Inevitably, this affects the music industry. Local musician (of the band Hungry Ghosts) and DJ Paul Lam says 'the convenience of experiencing new music instantaneously has made enjoying a full album almost obsolete. Tastes can grow and evolve with an album; now we only download what affects us immediately.' Lam embraces the digital age but laments the failure of traditional music stores in Hong Kong. 'HMV has shut its flagship store in Central and small boutique stores like White Noise Records increasingly migrate to online sales. There's no sense of community.'
Others find the digital age limitless. 'It makes music accessible to everyone on the planet. Anyone can listen to any kind of music, from any part of the world, at the push of a button,' says Channel [V] International VJ Lisa 'S' Selesner.
For music makers, the internet has removed the reins from the music industry and given them to the music lovers themselves, says Jocelyn Liipfert, digital account director at TBWA\Tequila. 'Artists have to rethink the way they make a living from their music and how they can better connect with their fans,' she says.
Some old searching habits - fanzines and the radio - are well maintained online. 'It's easier to find underground music - even if it's from a band that put out one demo 20 years ago,' says local musician and showcase organiser Arthur Urquiola.
In fact, with such an overwhelming choice, the real question in searching for new music is where to start. Perhaps the answer lies in how you traditionally used to find inspiration; you can probably find a site to match.
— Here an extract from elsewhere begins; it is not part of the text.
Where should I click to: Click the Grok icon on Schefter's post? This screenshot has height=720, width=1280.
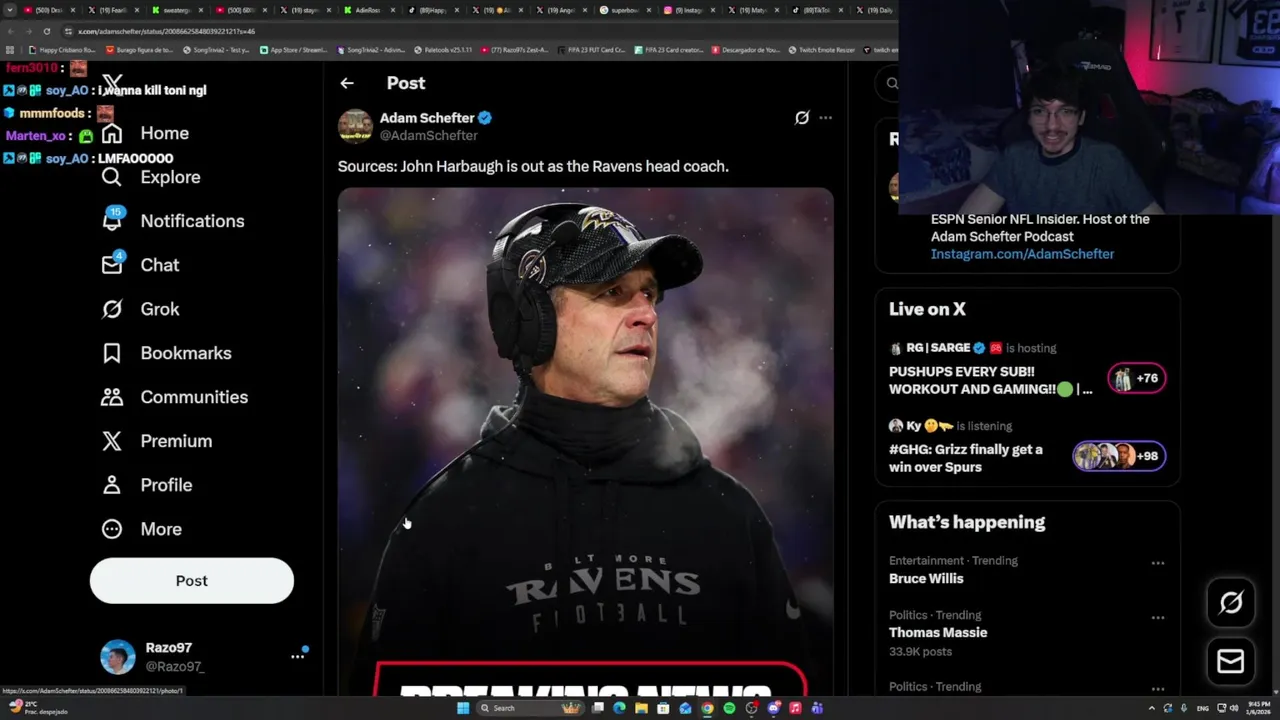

Most print music magazines have online editions. Britain's NME (www.nme.com) includes a New Music tab and allows browsers to buy music via sites such as Amazon. The reviews section doesn't include song snippets, but the album database might link you to a YouTube video.
US-based Spin magazine (www.spin.com) has trial-launched Spin Earth, which includes live videos and interviews provided by a worldwide network of freelance contributors. It now plans to combine that with the online magazine, which is also available as a digital booklet.
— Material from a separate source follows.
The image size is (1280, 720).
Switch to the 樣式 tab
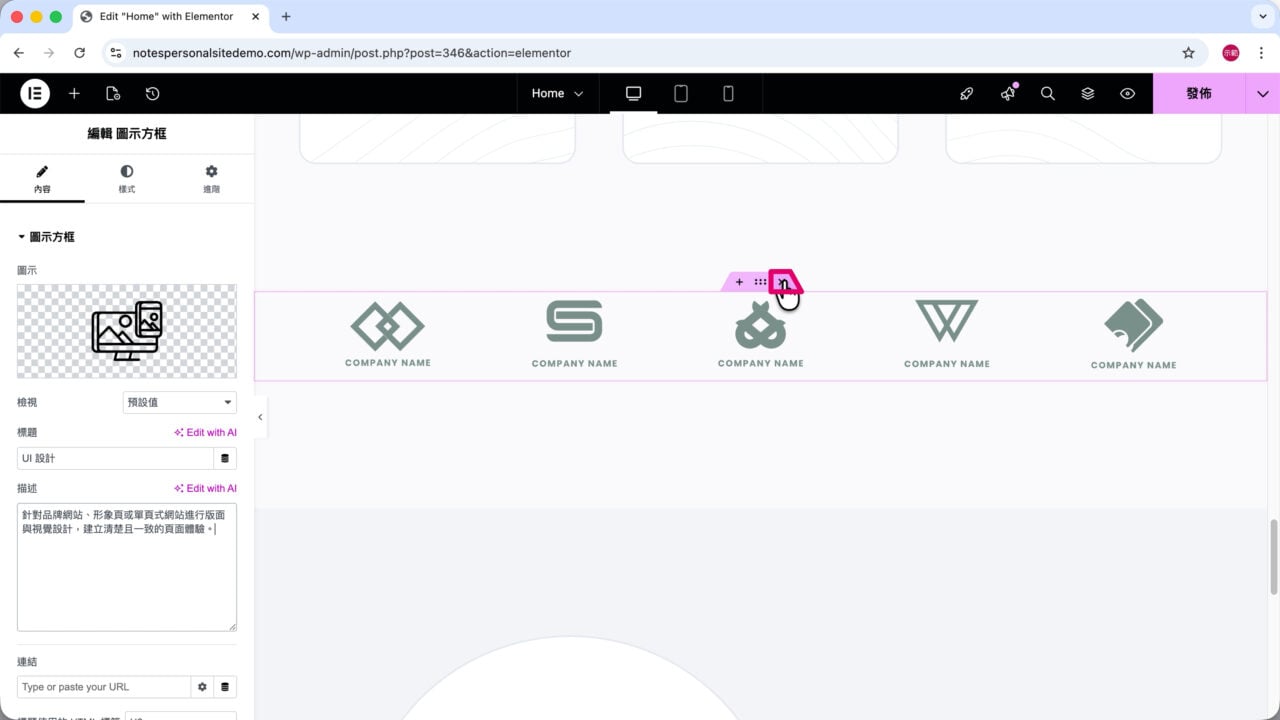(127, 179)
If you used to love mixtapes and sourcing a specific genre through compilations, limited mixes are downloadable, but try Pitchfork (pitchfork.com) for real access to music. The online magazine, founded in 1995, focuses on underground and independent (indie) music, electronic, pop, hip hop, dance, folk, jazz, metal and experimental genres. You can find music news and features, artist pages, festival information, a 'best new tracks' playlist, the Forkcast (an information feed) and a television channel, as well as staff lists (1960s, 70s, top albums of 2000, etc).
Marco Bresciani, a producer at Channel [V] International, uses Hype Machine (Hypem.com). 'They have the craziest mixes, and the radio app is good,' he says. Hype Machine compiles information from staff-picked music bloggers, helping you with 'easy analysis, consumption and discovery'. The process isn't taken lightly; they ask why the writer blogs and how long they've blogged for, and check presentation style. They choose only 'genuine voices' - those naturally passionate about what they hear - and won't include official blogs.
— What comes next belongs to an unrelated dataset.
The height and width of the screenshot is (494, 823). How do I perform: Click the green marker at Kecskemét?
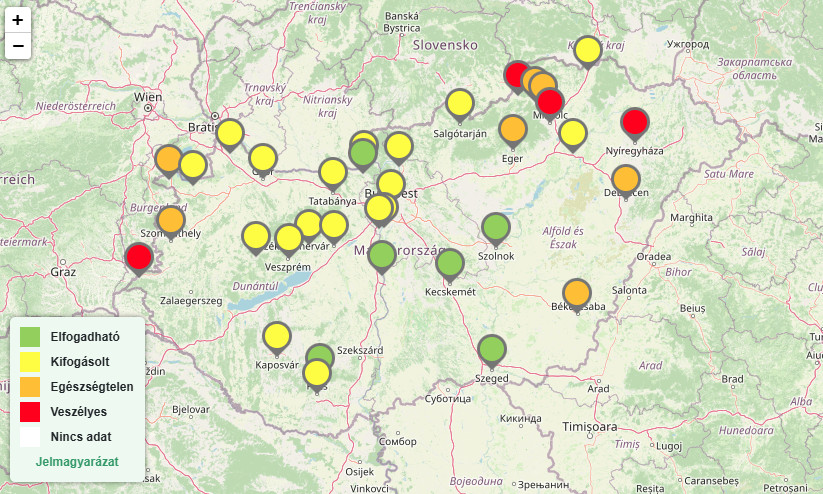450,263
For those who look to like-minded music lovers for recommendations, Facebook and Twitter enable you to ask friends worldwide for input, and YouTube - one easy way to post a song online - has a good suggestion list.
Two sites that rely on user involvement are BIRP!FM (www.birp.fm) and GoRankem (gorankem.com), which actively promotes itself as a crowdsourcing site. BIRP!FM publishes a monthly compilation of more than 100 primarily indie tracks, downloadable via a torrent link. Playlists, including member-created ones, are archived on the site. There's a dedicated new music blog, a forum, and it actively encourages independent musicians to upload music for consideration in a playlist. GoRankem, 'the cheat sheet of the music industry', believes that no one has time to read endless reviews and that underground music is overlooked. Trusting that fans 'know the artist best', users can rank five to 20 songs per artist and give a 'fanstanding' - rating their fan-ship from one to 10.
National radio services are still loved, and the internet makes many of them accessible to a global audience. If you're looking for something more obscure, Hampton Roads' WHRO (whro.org) includes a 24-7 1920s channel playing big band, nostalgia, and Old Time Radio.
National radio services also sometimes include more local acts: The Current, based in the US, promises to bring listeners 'the best authentic new music alongside the music that inspired it'. BBC radio programmes are also available online. Programmes range from BBC Radio Three's Late Junction (www.bbc.co.uk), featuring an eclectic mix of world music, and Guy Garvey's Finest Hour on BBC Radio Six, showcasing indie and folk; to Gilles Peterson's BBC Radio One show, spinning soul, hip hop, house, Afro, Latin, dubstep and jazz.